* _What is expected_
Go through the listing below, and from the line containing "The height and" through its last line, transcribe every line exactly, skipping pictures.

* _Provided records_
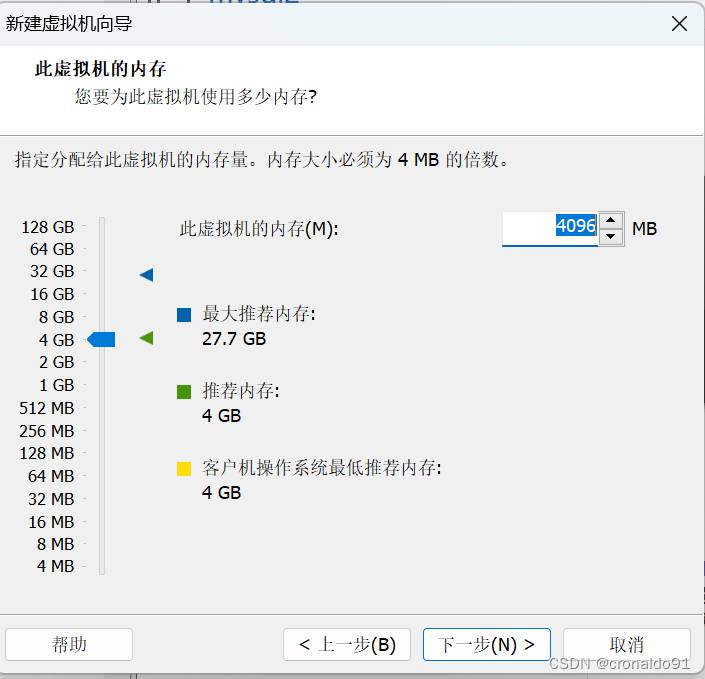This screenshot has width=705, height=679.
Task: Click the memory size input field
Action: pos(548,228)
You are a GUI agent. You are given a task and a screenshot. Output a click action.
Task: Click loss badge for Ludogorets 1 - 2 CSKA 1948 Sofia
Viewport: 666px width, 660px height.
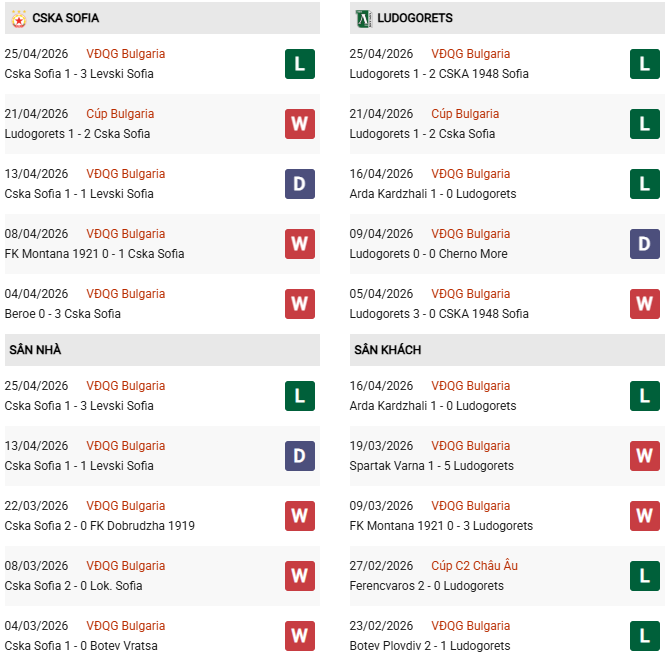point(645,64)
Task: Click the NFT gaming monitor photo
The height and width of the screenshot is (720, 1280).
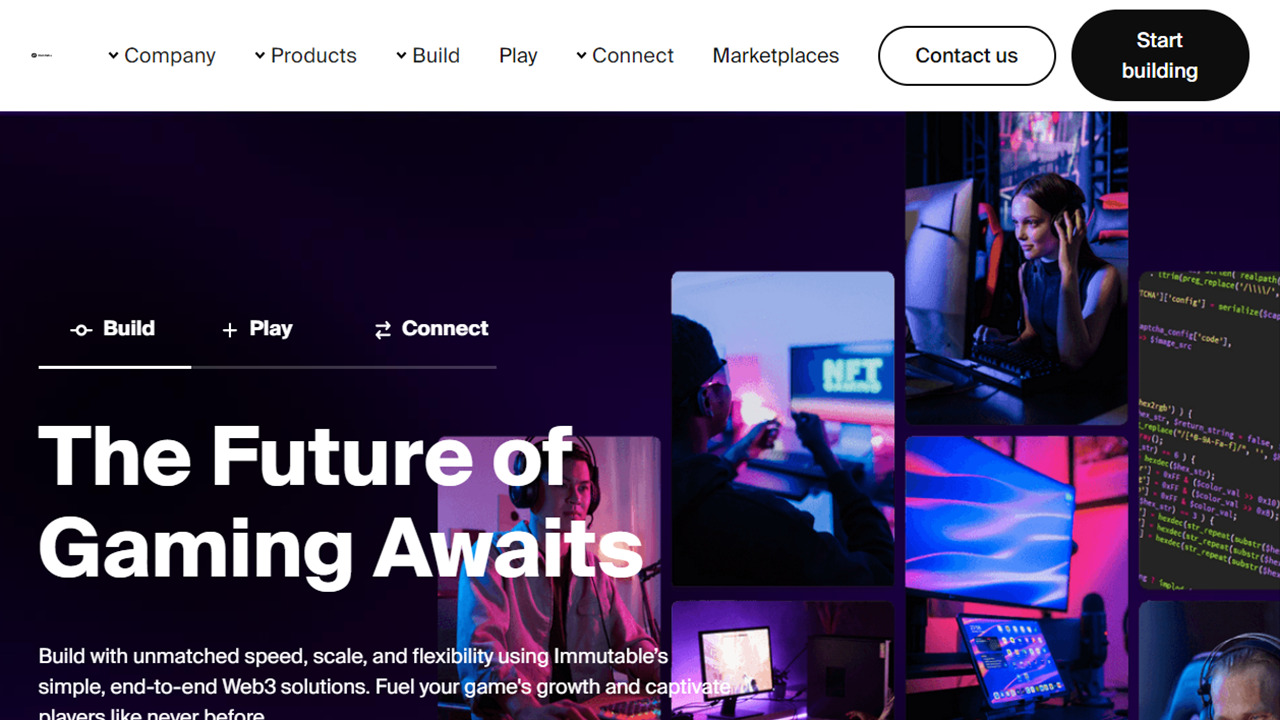Action: (783, 428)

* _Problem solution_
The height and width of the screenshot is (720, 1280).
Action: (783, 428)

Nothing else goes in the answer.